In practical terms, Omnichannel means providing a consistent and integrated experience for customers, regardless of how or where they choose to engage with a brand. This includes providing a consistent brand experience, as well as making sure that customer information and purchase history is available across all channels. This allows businesses to create a holistic view of the customer and personalize interactions, leading to increased customer satisfaction, loyalty, and sales.
Omnichannel is a way for companies to be present and available for customers at every step of their buying journey, creating a seamless experience that leads to increased customer satisfaction, loyalty, and sales.
A phishing attack is a type of cybercrime in which a person or group poses as a legitimate entity in an electronic communication, such as an email or text message, in order to trick a victim into providing sensitive information, such as login credentials or financial information. The goal of a phishing attack is typically to steal personal information or money from the victim. These attacks can also be used to spread malware or to gain access to a network for further attacks. It’s important to be aware of phishing tactics and to think twice before clicking on links or providing sensitive information in an email or message.

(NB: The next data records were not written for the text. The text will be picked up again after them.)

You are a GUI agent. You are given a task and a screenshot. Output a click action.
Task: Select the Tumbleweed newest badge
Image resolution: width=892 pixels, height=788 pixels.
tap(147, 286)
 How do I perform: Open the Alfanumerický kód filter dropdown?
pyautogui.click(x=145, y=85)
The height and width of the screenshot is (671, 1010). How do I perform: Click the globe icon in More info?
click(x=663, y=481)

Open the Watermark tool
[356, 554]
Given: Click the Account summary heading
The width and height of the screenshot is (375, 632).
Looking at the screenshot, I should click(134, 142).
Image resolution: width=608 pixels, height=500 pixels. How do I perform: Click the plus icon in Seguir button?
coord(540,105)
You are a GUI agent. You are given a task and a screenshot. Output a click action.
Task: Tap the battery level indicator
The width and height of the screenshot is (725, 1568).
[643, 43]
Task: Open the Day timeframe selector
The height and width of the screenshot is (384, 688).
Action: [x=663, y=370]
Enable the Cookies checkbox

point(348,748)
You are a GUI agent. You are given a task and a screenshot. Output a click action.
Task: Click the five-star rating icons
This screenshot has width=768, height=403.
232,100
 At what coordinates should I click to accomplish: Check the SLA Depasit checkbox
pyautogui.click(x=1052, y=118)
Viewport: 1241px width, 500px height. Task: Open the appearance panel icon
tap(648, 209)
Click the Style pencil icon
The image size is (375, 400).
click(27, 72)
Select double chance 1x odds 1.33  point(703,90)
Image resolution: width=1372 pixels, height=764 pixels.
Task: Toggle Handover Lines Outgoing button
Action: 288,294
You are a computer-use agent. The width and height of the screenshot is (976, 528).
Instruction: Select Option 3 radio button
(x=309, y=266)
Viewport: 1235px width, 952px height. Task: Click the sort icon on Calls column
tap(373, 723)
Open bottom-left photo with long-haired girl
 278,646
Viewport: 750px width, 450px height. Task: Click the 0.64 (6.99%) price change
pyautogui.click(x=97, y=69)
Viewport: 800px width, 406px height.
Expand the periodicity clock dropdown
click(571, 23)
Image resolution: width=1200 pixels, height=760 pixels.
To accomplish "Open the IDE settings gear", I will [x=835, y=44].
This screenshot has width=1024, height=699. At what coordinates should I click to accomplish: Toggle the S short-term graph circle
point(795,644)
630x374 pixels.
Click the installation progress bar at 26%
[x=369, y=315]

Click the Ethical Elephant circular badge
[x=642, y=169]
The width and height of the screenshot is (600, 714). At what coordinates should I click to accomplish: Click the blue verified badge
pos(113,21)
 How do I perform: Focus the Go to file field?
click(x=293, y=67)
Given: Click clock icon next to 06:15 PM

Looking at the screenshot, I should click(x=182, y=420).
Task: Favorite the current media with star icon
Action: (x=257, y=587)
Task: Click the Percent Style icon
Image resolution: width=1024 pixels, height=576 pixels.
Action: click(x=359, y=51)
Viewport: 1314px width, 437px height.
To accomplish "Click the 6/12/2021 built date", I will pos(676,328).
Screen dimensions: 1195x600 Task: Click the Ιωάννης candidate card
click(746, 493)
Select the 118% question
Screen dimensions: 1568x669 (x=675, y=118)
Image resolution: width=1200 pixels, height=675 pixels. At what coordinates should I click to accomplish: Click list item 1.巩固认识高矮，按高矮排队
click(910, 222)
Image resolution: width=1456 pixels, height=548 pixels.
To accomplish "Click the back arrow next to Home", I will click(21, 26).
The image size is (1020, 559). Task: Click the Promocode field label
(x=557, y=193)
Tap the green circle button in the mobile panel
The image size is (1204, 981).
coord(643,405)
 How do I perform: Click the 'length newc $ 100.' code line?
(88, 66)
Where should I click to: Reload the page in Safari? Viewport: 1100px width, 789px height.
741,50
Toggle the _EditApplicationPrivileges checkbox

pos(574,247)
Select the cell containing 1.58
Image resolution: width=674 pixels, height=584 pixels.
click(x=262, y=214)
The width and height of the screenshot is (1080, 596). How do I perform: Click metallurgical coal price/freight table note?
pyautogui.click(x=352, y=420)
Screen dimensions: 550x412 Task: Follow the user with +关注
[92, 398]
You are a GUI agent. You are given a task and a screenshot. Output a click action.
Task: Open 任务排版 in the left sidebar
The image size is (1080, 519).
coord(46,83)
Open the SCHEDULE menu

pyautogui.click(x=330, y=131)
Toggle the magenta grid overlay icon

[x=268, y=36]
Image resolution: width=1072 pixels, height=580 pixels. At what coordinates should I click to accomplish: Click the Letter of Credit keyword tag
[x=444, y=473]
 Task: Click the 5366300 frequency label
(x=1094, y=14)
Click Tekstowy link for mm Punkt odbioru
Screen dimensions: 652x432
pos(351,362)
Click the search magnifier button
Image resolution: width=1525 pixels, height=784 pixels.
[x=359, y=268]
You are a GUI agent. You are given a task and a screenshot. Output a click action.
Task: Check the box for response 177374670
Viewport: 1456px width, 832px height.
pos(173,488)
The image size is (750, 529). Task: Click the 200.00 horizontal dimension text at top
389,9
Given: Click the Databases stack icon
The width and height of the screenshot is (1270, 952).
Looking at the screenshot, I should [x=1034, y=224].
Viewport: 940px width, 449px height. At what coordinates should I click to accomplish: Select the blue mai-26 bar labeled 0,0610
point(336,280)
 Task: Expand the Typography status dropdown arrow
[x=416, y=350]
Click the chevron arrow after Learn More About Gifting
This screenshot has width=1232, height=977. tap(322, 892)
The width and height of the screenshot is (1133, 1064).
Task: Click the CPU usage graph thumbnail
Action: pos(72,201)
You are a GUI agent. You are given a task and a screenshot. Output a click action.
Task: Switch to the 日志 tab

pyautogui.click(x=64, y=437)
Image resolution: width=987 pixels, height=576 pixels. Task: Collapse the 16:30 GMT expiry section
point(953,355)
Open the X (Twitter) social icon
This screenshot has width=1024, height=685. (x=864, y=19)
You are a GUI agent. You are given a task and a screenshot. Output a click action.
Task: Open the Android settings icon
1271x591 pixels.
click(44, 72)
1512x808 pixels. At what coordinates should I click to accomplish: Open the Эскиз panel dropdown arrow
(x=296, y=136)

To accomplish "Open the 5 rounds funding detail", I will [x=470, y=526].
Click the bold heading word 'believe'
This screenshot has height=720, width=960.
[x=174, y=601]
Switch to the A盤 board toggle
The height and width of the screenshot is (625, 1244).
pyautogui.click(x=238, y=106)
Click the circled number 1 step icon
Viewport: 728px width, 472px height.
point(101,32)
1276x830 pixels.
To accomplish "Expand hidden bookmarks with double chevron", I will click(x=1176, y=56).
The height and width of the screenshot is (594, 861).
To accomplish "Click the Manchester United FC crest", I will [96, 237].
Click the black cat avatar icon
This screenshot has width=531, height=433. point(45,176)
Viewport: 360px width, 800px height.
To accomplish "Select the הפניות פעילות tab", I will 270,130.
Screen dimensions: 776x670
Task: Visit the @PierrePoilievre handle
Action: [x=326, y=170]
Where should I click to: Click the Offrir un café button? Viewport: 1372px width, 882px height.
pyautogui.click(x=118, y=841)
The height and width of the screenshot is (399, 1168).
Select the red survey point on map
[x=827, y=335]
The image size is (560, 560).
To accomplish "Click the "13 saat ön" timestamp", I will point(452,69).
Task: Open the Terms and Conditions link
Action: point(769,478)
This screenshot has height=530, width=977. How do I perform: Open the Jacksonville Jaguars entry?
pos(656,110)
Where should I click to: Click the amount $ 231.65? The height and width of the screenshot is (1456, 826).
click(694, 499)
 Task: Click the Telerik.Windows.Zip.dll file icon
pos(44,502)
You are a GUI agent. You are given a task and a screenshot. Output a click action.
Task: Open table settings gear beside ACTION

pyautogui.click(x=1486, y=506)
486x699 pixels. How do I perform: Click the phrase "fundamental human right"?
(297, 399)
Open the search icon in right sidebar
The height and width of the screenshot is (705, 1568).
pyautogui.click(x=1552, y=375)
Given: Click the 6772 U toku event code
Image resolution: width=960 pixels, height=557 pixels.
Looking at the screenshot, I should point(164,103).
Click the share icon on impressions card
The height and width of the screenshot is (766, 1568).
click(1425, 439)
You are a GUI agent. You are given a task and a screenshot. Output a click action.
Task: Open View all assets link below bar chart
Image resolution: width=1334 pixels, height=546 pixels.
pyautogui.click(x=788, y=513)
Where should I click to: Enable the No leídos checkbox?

Phygital (digital + physical):
Phygital is a term that describes blending physical and digital experiences.
Phygital is a buzzword that was coined combining the words digital and physical to describe the merging of physical and digital experiences.
As a strategy, phygital involves constant evaluation, improvement and responding to the market as one organic organization. In order to become phygital, the processes, objectives, roles, and responsibilities require an omnichannel approach. There should be no competition between channels, but rather a balanced mix to create a seamless cross-channel experience.
Robotic Process Automation:
Robotic process automation (RPA) refers to the use of software to automate one or more business processes using software robotic agents to interact with and manipulate software.
RPA software robotic agents are programmed to perform the same tasks that a human would do in a predefined user interface. They are designed to follow a predefined set of instructions and usually repeat these actions at scale. Robotic process automation is most commonly used in back-end operations and can be applied to a wide range of industries and business functions.
Shadow IT is the use of IT systems, software and services in an organization that are not managed, approved or supported by the organization’s information technology (IT) department. These systems and services can include cloud services, mobile devices, applications, and other IT solutions, typically created and maintained by employees. Shadow IT can cause security, compliance and data governance risks for organizations, as they are often not monitored or secured by the IT department.
A “unicorn” in the digital business world refers to a start-up company that has a valuation of over $1 billion. The term is used to describe the rarity of such successful companies, similar to the mythical creature.
User experience (UX) refers to the quality of the user’s interaction with and perceptions of a system. User experience design requires a deep understanding of the end-user’s needs, wants, and limitations. It involves the design of the entire process of acquiring and integrating the product, including aspects of branding, design, usability, and function. UX design is the process of understanding user behavior and creating products that provide meaningful and relevant experiences to users.